> **Instructions for the task**
Using the data beneath this instruction, retype only the lines from the one that contains "You are a computer-use agent. The width" down to the one that contains "You are a computer-use agent. The image", both included, exactly as they appear.
- Opening Delimiter -
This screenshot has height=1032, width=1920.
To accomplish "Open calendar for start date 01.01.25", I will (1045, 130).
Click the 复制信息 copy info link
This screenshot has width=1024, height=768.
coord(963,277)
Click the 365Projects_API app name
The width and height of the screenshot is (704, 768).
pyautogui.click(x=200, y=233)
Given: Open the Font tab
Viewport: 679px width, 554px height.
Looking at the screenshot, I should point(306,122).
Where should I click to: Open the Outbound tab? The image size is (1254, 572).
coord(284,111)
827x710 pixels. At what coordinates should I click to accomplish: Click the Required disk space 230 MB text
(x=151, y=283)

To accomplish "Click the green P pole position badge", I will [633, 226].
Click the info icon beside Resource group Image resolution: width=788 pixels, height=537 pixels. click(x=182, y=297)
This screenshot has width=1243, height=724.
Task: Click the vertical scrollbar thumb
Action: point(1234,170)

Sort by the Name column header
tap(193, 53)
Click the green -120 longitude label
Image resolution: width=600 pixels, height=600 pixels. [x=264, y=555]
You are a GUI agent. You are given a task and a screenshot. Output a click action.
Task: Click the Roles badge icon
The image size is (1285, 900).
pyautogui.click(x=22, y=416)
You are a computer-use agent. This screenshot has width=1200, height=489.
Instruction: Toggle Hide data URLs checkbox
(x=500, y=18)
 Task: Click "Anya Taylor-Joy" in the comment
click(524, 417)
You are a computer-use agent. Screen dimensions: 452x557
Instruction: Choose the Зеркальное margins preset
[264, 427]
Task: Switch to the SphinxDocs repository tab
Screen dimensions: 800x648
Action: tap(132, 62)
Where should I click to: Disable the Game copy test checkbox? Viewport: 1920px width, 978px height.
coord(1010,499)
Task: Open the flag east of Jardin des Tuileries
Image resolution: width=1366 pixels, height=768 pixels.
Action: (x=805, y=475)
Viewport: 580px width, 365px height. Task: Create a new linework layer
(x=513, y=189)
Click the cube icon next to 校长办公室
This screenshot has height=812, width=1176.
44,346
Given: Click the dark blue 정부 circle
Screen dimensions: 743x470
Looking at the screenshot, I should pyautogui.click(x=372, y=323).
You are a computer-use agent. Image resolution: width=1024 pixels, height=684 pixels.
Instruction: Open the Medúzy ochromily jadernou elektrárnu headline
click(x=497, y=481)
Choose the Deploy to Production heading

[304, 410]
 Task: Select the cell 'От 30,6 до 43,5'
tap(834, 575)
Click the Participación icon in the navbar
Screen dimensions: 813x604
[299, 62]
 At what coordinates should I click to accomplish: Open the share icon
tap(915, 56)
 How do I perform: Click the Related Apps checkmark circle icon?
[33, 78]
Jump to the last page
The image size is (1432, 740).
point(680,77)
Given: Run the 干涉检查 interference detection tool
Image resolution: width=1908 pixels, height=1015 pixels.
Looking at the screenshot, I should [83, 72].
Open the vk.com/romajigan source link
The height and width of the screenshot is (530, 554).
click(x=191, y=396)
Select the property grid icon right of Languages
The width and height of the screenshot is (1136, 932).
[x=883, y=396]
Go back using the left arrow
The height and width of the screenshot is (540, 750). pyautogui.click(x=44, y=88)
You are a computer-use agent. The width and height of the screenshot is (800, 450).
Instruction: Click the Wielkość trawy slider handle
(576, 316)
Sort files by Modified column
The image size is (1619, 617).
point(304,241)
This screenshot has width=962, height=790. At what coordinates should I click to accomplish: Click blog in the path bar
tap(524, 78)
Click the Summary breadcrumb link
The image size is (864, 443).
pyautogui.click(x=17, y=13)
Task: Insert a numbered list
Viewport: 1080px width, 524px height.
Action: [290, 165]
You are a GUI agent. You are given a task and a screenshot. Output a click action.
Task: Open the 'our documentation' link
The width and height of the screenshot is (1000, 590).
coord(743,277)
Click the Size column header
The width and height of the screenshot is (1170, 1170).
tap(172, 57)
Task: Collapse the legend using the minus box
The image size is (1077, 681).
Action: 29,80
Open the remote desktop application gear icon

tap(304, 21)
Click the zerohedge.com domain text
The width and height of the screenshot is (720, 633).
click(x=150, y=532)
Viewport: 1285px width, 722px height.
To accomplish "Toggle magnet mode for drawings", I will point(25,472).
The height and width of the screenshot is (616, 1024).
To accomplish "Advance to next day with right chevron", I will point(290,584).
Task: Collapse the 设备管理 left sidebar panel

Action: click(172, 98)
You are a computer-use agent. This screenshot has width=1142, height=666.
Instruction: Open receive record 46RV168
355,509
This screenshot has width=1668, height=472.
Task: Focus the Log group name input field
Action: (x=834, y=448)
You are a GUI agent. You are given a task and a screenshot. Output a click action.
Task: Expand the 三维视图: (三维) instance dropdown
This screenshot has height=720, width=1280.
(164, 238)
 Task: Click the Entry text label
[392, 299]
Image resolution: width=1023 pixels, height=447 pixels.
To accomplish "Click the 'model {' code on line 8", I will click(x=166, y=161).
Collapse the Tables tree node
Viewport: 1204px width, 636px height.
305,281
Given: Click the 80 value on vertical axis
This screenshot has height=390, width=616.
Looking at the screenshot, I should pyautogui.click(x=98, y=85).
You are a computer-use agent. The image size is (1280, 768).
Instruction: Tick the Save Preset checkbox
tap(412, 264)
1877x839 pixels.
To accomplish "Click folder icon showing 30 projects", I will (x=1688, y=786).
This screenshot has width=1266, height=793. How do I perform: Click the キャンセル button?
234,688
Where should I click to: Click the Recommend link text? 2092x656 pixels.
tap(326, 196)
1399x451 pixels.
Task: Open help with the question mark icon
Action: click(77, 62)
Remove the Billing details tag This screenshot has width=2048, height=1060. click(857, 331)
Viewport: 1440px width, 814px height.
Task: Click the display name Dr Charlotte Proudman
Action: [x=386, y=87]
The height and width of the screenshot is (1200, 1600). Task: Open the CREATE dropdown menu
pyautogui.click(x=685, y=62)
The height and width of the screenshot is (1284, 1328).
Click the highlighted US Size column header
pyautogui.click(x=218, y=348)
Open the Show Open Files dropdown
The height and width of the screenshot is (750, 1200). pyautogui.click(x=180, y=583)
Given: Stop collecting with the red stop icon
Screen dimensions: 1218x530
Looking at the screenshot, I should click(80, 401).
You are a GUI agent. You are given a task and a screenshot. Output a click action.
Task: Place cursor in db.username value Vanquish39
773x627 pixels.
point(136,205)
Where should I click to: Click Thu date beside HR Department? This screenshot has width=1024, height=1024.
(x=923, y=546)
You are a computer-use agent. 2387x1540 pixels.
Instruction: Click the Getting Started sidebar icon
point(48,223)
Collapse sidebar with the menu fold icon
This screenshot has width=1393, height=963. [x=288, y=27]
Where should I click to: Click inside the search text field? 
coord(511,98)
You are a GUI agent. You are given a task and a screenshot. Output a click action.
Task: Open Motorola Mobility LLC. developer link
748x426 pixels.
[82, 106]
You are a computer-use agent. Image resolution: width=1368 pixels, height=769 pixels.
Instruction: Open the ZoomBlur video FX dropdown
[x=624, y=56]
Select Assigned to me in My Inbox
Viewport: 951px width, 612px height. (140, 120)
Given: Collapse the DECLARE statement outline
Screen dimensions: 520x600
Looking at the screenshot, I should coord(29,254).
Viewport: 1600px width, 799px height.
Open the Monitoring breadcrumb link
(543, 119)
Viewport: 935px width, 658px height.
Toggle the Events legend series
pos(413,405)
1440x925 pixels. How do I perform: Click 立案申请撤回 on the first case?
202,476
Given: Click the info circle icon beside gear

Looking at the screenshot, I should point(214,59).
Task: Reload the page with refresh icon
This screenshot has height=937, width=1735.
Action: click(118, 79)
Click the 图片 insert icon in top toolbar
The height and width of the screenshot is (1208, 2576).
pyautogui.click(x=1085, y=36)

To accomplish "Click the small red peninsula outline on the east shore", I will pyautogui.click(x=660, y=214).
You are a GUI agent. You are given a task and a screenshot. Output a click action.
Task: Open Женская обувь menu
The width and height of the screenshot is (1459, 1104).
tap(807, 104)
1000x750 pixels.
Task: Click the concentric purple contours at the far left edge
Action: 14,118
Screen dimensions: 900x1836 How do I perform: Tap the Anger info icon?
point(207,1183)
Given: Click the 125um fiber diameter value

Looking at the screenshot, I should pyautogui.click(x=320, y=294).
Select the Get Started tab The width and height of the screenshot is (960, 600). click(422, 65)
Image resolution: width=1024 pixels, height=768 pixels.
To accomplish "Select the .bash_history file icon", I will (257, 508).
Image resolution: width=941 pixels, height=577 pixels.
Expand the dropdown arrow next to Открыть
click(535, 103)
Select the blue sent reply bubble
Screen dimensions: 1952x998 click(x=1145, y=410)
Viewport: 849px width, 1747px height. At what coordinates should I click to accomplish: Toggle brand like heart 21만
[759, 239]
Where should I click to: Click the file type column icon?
- Closing Delimiter -
> **Your solution**
You are a computer-use agent. The width and height of the screenshot is (800, 450).
Instruction: Click the Wielkość trawy slider handle
(576, 316)
Sort files by Modified column
The image size is (1619, 617).
point(304,241)
This screenshot has width=962, height=790. At what coordinates should I click to accomplish: Click blog in the path bar
tap(524, 78)
Click the Summary breadcrumb link
The image size is (864, 443).
pyautogui.click(x=17, y=13)
Task: Insert a numbered list
Viewport: 1080px width, 524px height.
Action: [290, 165]
You are a GUI agent. You are given a task and a screenshot. Output a click action.
Task: Open the 'our documentation' link
The width and height of the screenshot is (1000, 590).
coord(743,277)
Click the Size column header
The width and height of the screenshot is (1170, 1170).
tap(172, 57)
Task: Collapse the legend using the minus box
The image size is (1077, 681).
Action: 29,80
Open the remote desktop application gear icon

tap(304, 21)
Click the zerohedge.com domain text
The width and height of the screenshot is (720, 633).
click(x=150, y=532)
Viewport: 1285px width, 722px height.
To accomplish "Toggle magnet mode for drawings", I will point(25,472).
The height and width of the screenshot is (616, 1024).
To accomplish "Advance to next day with right chevron", I will point(290,584).
Task: Collapse the 设备管理 left sidebar panel

Action: click(172, 98)
You are a computer-use agent. This screenshot has width=1142, height=666.
Instruction: Open receive record 46RV168
355,509
This screenshot has width=1668, height=472.
Task: Focus the Log group name input field
Action: (x=834, y=448)
You are a GUI agent. You are given a task and a screenshot. Output a click action.
Task: Expand the 三维视图: (三维) instance dropdown
This screenshot has height=720, width=1280.
(164, 238)
 Task: Click the Entry text label
[392, 299]
Image resolution: width=1023 pixels, height=447 pixels.
To accomplish "Click the 'model {' code on line 8", I will click(x=166, y=161).
Collapse the Tables tree node
Viewport: 1204px width, 636px height.
305,281
Given: Click the 80 value on vertical axis
This screenshot has height=390, width=616.
Looking at the screenshot, I should pyautogui.click(x=98, y=85).
You are a computer-use agent. The image size is (1280, 768).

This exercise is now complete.